PROBLEM DESCRIPTION |
The entries below are to be retyped exactly. Preserve every word.

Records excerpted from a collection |
★ ★ ★ ★ ★

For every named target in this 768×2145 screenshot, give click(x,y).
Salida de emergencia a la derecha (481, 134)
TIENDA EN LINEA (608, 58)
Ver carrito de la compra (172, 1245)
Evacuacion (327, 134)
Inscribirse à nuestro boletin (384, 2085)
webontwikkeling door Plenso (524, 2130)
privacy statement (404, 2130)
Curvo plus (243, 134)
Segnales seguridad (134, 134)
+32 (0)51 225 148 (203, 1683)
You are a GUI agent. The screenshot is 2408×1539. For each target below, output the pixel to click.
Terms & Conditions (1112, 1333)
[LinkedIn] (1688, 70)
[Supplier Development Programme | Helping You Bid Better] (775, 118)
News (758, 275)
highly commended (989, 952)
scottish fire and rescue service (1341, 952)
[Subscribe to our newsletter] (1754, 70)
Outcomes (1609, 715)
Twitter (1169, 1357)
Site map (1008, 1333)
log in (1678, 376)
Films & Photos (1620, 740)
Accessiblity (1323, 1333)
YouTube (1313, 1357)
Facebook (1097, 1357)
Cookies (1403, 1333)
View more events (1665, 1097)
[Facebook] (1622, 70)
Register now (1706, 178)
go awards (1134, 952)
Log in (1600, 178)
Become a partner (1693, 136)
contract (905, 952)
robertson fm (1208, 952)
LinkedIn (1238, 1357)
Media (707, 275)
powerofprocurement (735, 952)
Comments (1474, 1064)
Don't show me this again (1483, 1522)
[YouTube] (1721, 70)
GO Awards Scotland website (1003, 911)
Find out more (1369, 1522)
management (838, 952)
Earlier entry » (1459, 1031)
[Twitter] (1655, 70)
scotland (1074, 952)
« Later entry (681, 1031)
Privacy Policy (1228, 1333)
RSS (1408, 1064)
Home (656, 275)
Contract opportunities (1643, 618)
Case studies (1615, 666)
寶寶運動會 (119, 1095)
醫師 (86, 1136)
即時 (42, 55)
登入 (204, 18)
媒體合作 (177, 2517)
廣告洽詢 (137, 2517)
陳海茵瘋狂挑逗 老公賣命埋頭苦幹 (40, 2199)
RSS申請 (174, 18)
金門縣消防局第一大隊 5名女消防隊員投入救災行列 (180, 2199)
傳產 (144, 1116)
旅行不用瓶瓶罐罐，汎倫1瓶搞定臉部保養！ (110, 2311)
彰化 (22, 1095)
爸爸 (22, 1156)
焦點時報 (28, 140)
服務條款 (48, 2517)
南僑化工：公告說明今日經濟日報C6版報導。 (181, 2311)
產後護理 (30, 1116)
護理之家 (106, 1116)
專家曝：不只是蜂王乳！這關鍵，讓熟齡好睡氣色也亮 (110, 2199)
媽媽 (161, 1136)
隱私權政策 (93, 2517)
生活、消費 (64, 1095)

★ ★ ★ ★ ★

WRITTEN SOLUTION |
For every named target in this 768×2145 screenshot, give click(x,y).
Salida de emergencia a la derecha (481, 134)
TIENDA EN LINEA (608, 58)
Ver carrito de la compra (172, 1245)
Evacuacion (327, 134)
Inscribirse à nuestro boletin (384, 2085)
webontwikkeling door Plenso (524, 2130)
privacy statement (404, 2130)
Curvo plus (243, 134)
Segnales seguridad (134, 134)
+32 (0)51 225 148 (203, 1683)
You are a GUI agent. The screenshot is 2408×1539. For each target below, output the pixel to click.
Terms & Conditions (1112, 1333)
[LinkedIn] (1688, 70)
[Supplier Development Programme | Helping You Bid Better] (775, 118)
News (758, 275)
highly commended (989, 952)
scottish fire and rescue service (1341, 952)
[Subscribe to our newsletter] (1754, 70)
Outcomes (1609, 715)
Twitter (1169, 1357)
Site map (1008, 1333)
log in (1678, 376)
Films & Photos (1620, 740)
Accessiblity (1323, 1333)
YouTube (1313, 1357)
Facebook (1097, 1357)
Cookies (1403, 1333)
View more events (1665, 1097)
[Facebook] (1622, 70)
Register now (1706, 178)
go awards (1134, 952)
Log in (1600, 178)
Become a partner (1693, 136)
contract (905, 952)
robertson fm (1208, 952)
LinkedIn (1238, 1357)
Media (707, 275)
powerofprocurement (735, 952)
Comments (1474, 1064)
Don't show me this again (1483, 1522)
[YouTube] (1721, 70)
GO Awards Scotland website (1003, 911)
Find out more (1369, 1522)
management (838, 952)
Earlier entry » (1459, 1031)
[Twitter] (1655, 70)
scotland (1074, 952)
« Later entry (681, 1031)
Privacy Policy (1228, 1333)
RSS (1408, 1064)
Home (656, 275)
Contract opportunities (1643, 618)
Case studies (1615, 666)
寶寶運動會 (119, 1095)
醫師 (86, 1136)
即時 (42, 55)
登入 (204, 18)
媒體合作 (177, 2517)
廣告洽詢 (137, 2517)
陳海茵瘋狂挑逗 老公賣命埋頭苦幹 (40, 2199)
RSS申請 (174, 18)
金門縣消防局第一大隊 5名女消防隊員投入救災行列 (180, 2199)
傳產 (144, 1116)
旅行不用瓶瓶罐罐，汎倫1瓶搞定臉部保養！ (110, 2311)
彰化 (22, 1095)
爸爸 (22, 1156)
焦點時報 (28, 140)
服務條款 (48, 2517)
南僑化工：公告說明今日經濟日報C6版報導。 (181, 2311)
產後護理 (30, 1116)
護理之家 (106, 1116)
專家曝：不只是蜂王乳！這關鍵，讓熟齡好睡氣色也亮 (110, 2199)
媽媽 (161, 1136)
隱私權政策 (93, 2517)
生活、消費 (64, 1095)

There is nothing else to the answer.